----- Exercise inputs -----

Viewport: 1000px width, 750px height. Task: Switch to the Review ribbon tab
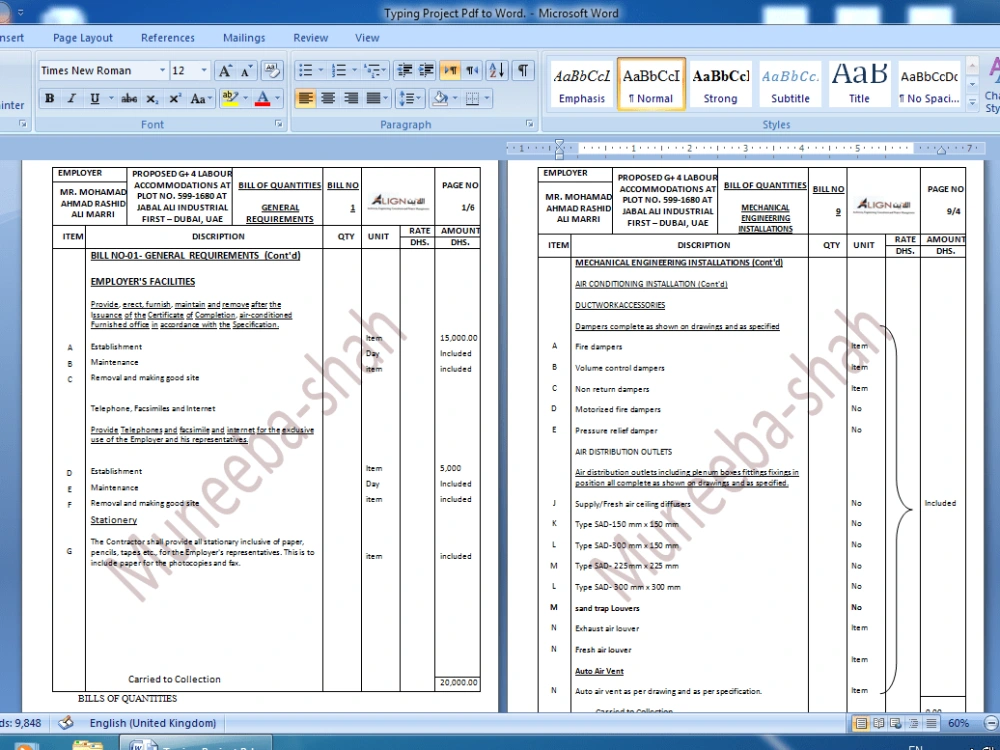[x=310, y=37]
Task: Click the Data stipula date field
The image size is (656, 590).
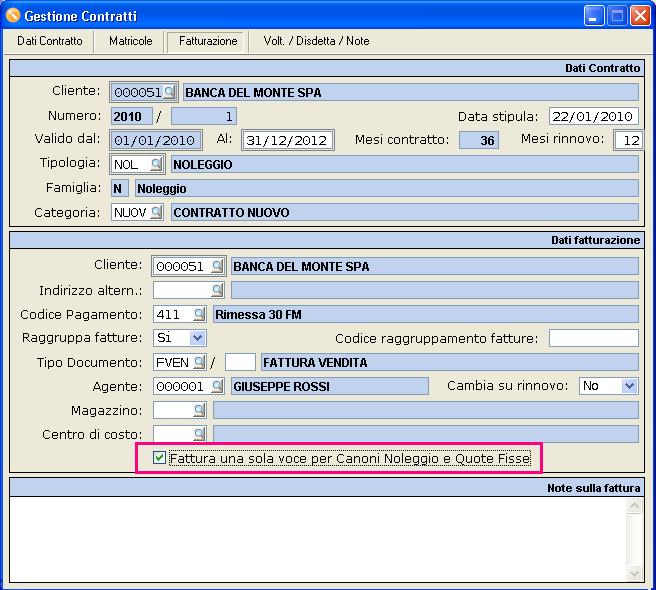Action: click(593, 116)
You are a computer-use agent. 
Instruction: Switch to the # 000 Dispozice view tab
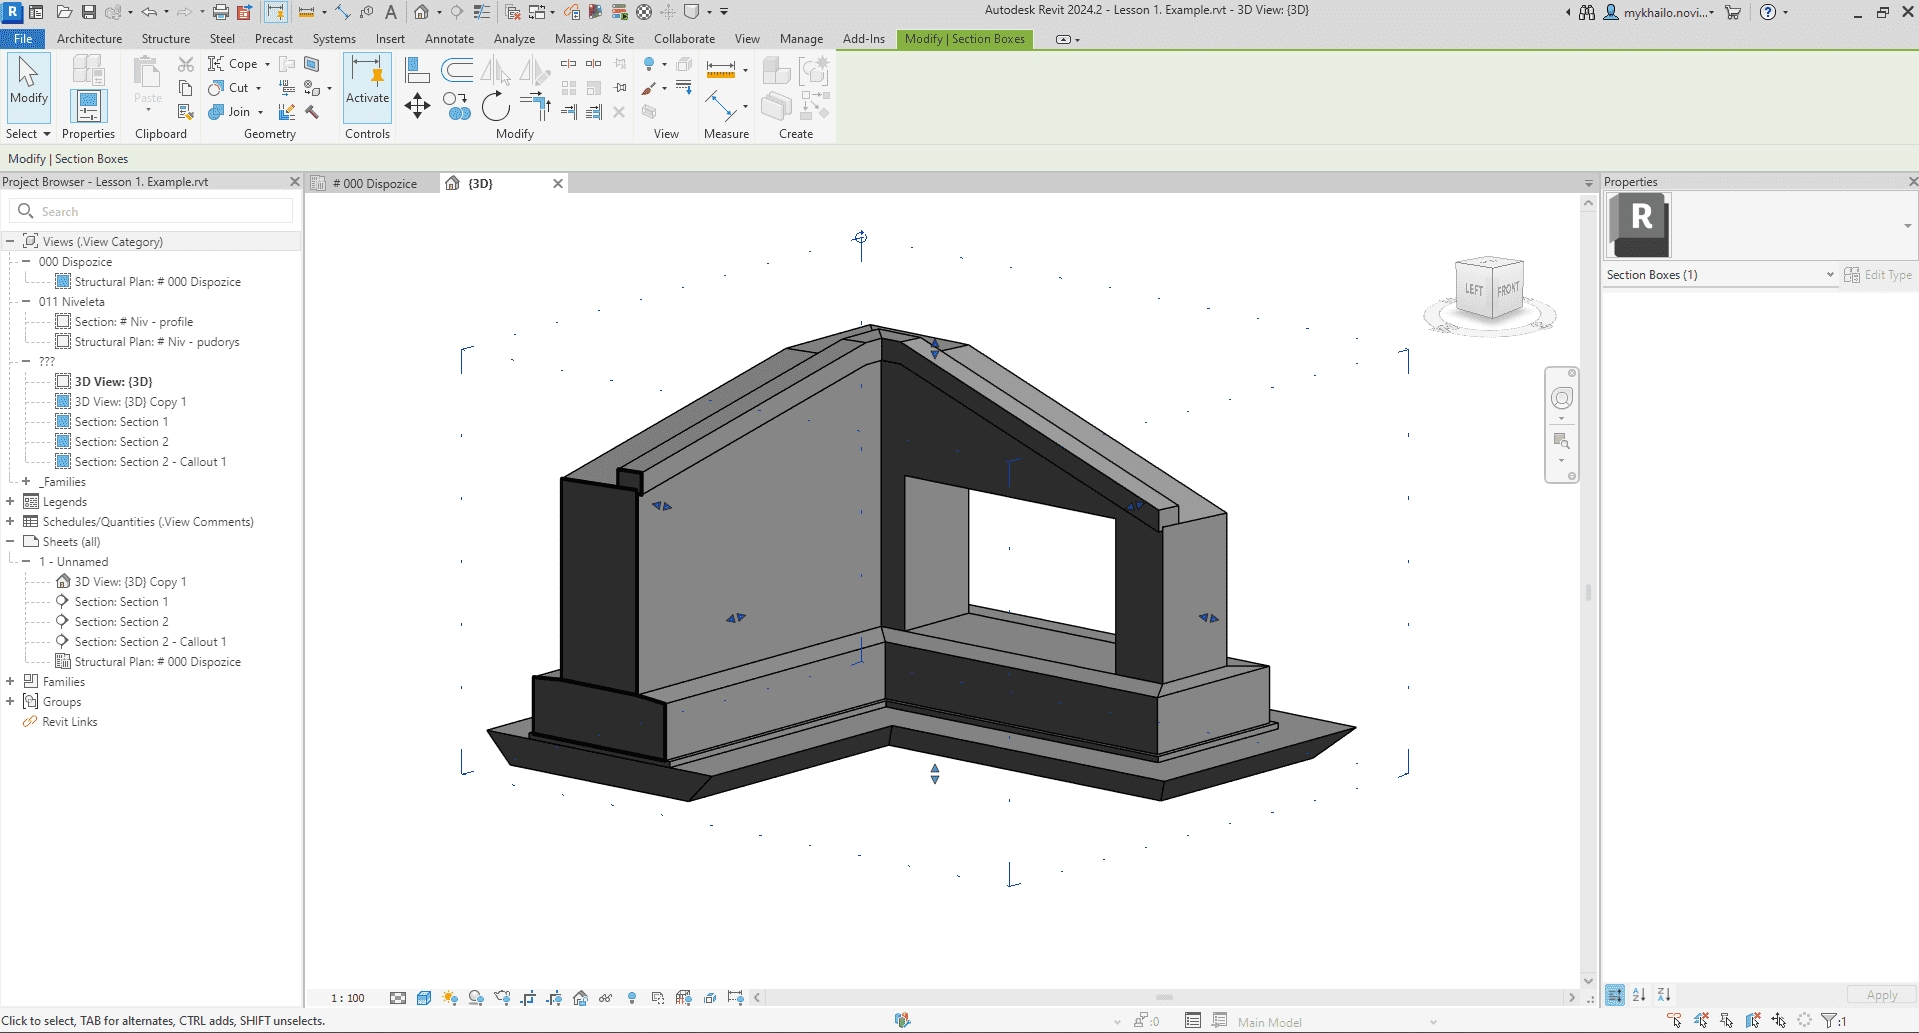pos(374,184)
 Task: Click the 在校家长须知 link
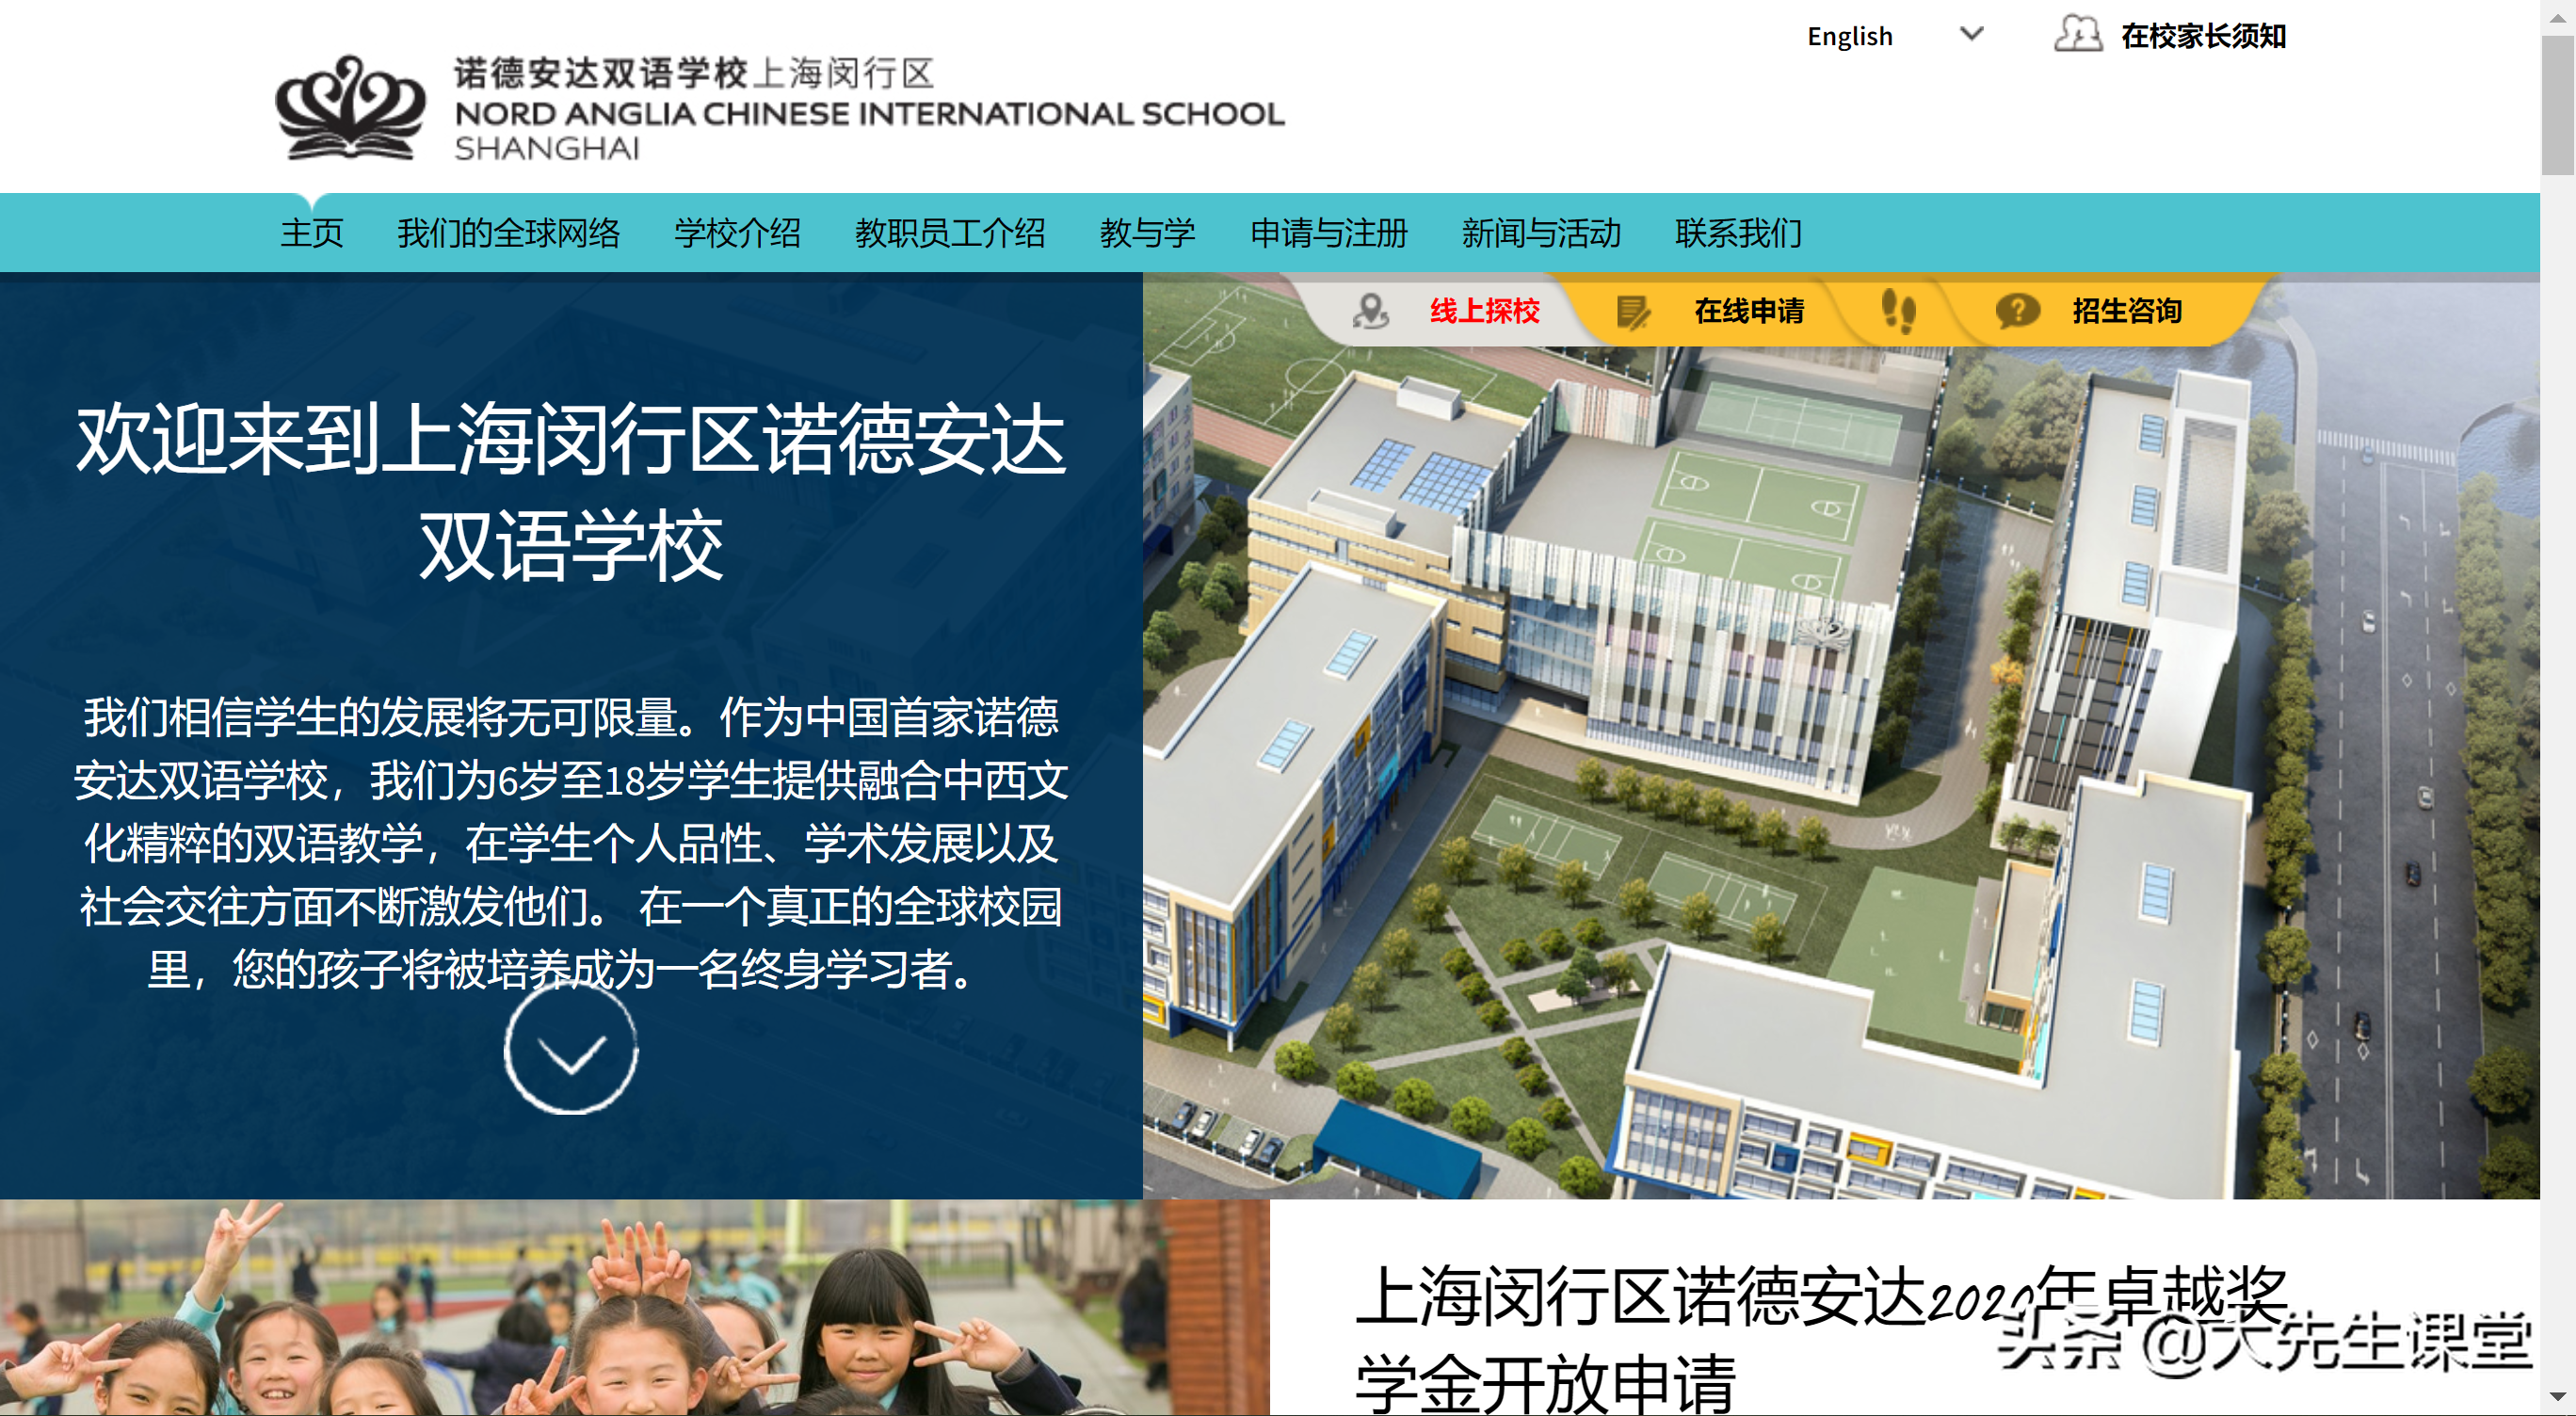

-----

Reproduce the lines above without changes, starting at the line that contains "Task: Click the Data stipula date field" and going through the last of them. Leave the pictures out.

Task: Click the Data stipula date field
The image size is (656, 590).
Action: click(593, 116)
You are a computer-use agent. 
Instruction: Switch to the # 000 Dispozice view tab
pos(374,184)
 Task: Click the 在校家长须知 link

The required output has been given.